» Records for this exercise:
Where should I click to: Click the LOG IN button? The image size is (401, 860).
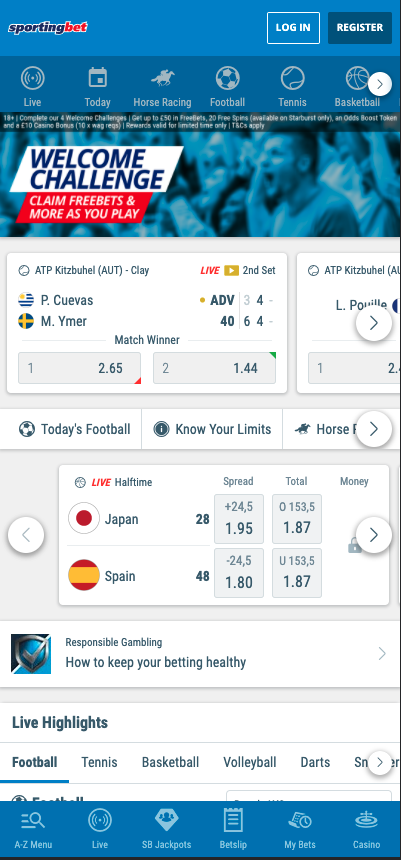point(293,27)
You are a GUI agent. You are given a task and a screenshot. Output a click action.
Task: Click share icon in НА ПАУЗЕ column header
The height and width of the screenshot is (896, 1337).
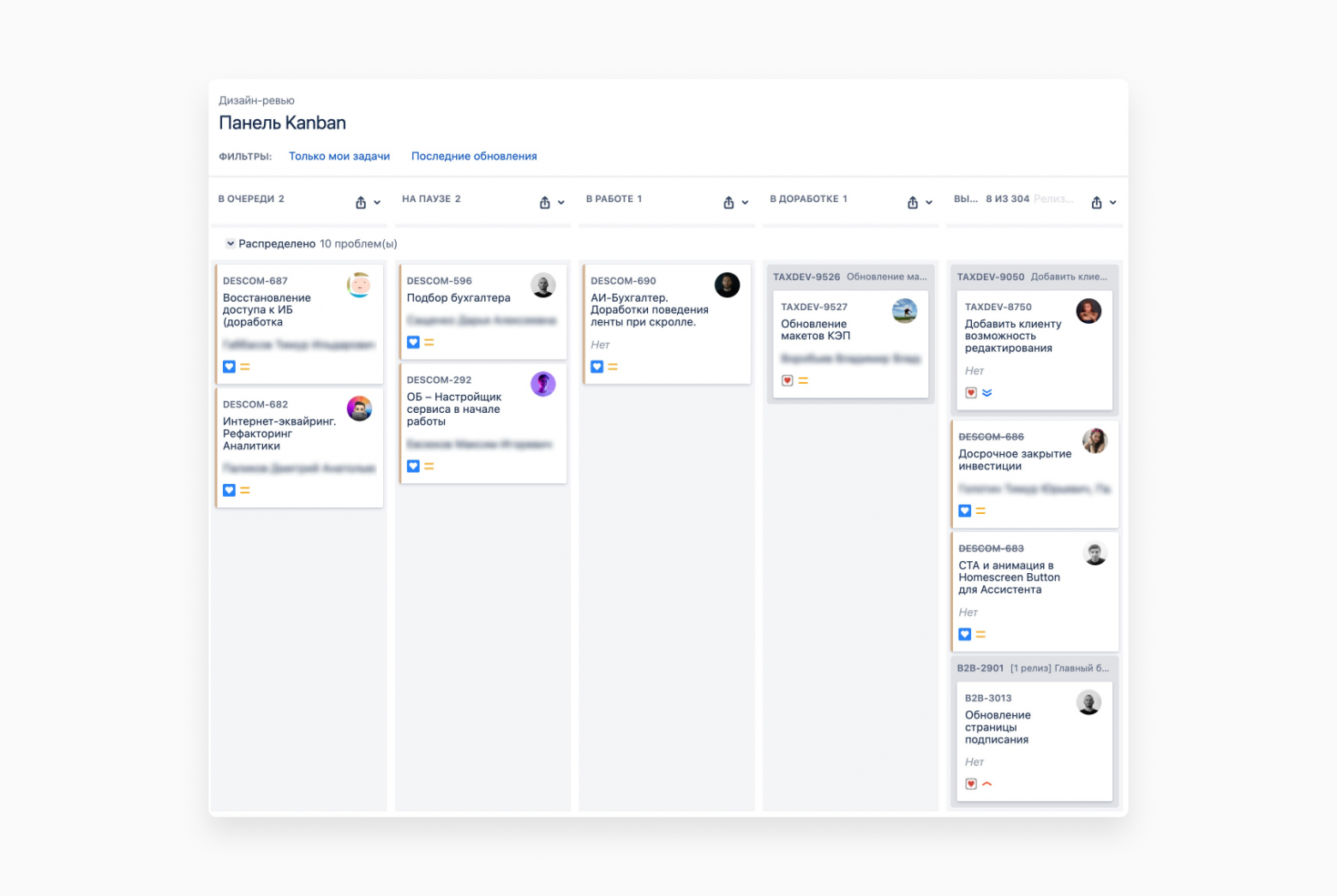[x=545, y=203]
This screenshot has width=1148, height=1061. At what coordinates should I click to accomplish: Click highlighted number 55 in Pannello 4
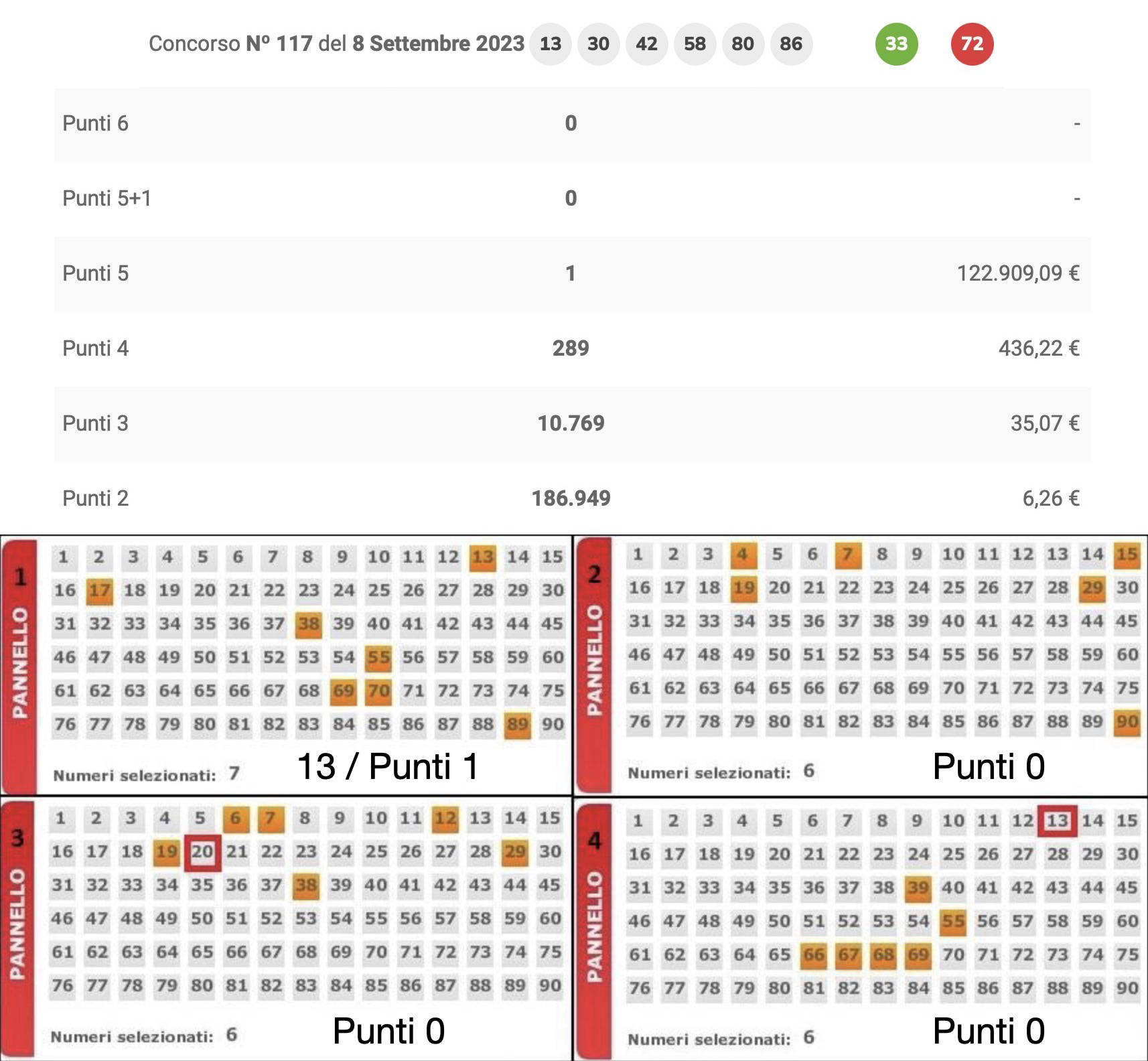952,922
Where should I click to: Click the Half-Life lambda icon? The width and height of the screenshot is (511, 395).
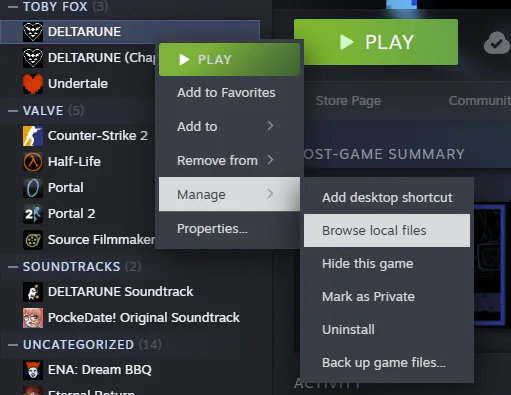pyautogui.click(x=33, y=162)
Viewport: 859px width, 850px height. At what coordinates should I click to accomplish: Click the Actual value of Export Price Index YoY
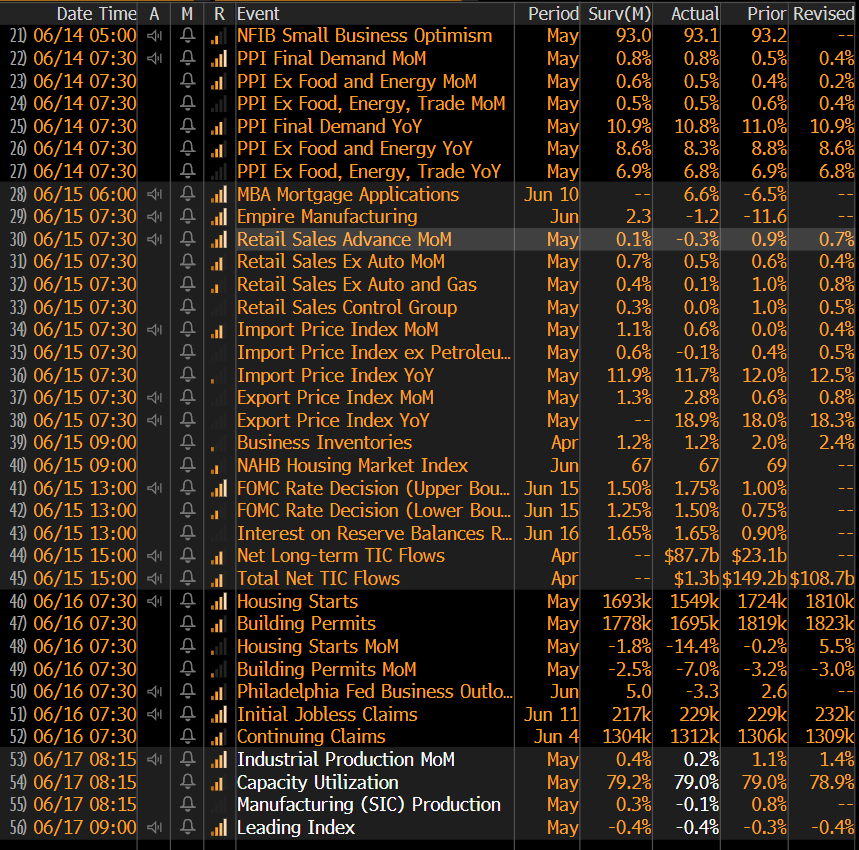click(x=698, y=421)
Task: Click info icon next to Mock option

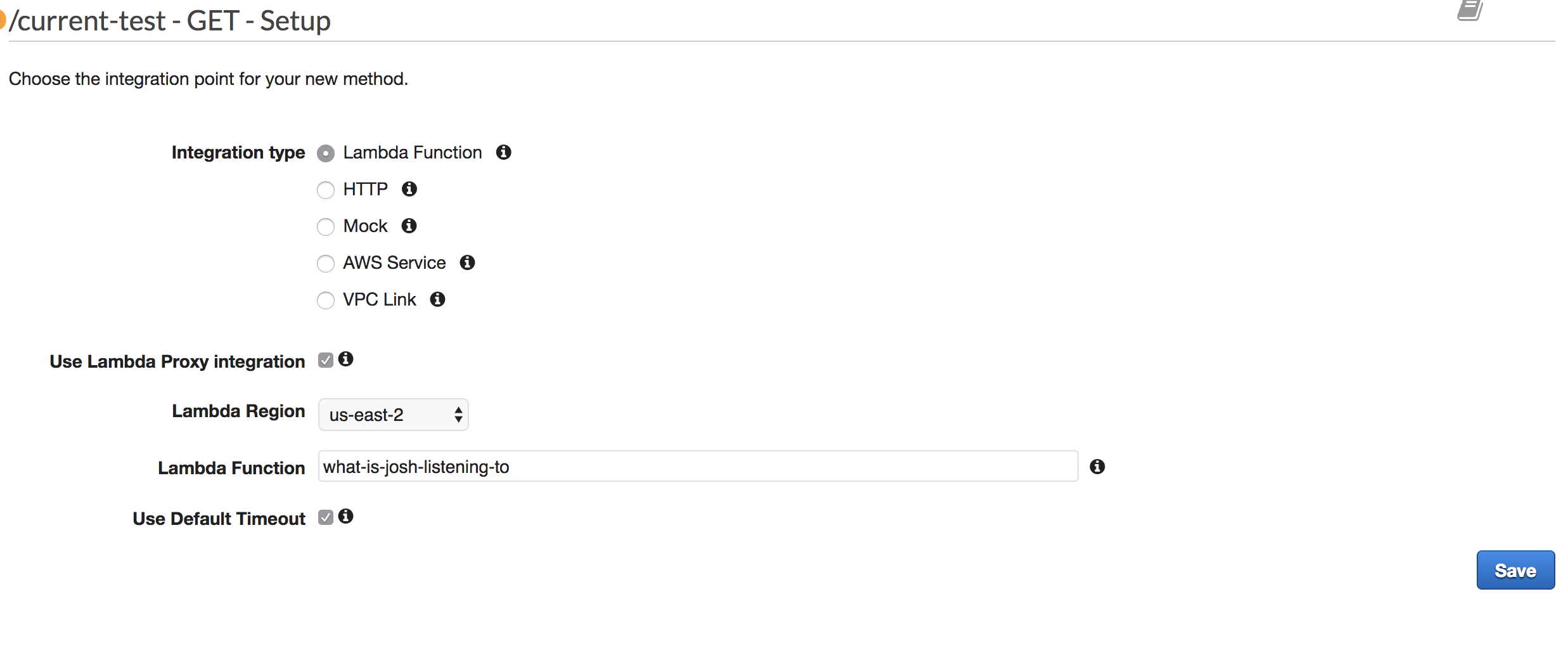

» What to work on: Starting at the line that contains "The height and", retype every line through the end of the material exactly as written, including both end lines but no pictures.

» Answer area:
The height and width of the screenshot is (896, 1337).
[x=545, y=203]
This screenshot has width=1148, height=1061. At what coordinates should I click to accomplish: Click highlighted number 55 in Pannello 4
952,922
Where should I click to: Click the Half-Life lambda icon? The width and height of the screenshot is (511, 395).
pyautogui.click(x=33, y=162)
Viewport: 859px width, 850px height. At what coordinates should I click to accomplish: Click the Actual value of Export Price Index YoY
click(x=698, y=421)
Task: Click info icon next to Mock option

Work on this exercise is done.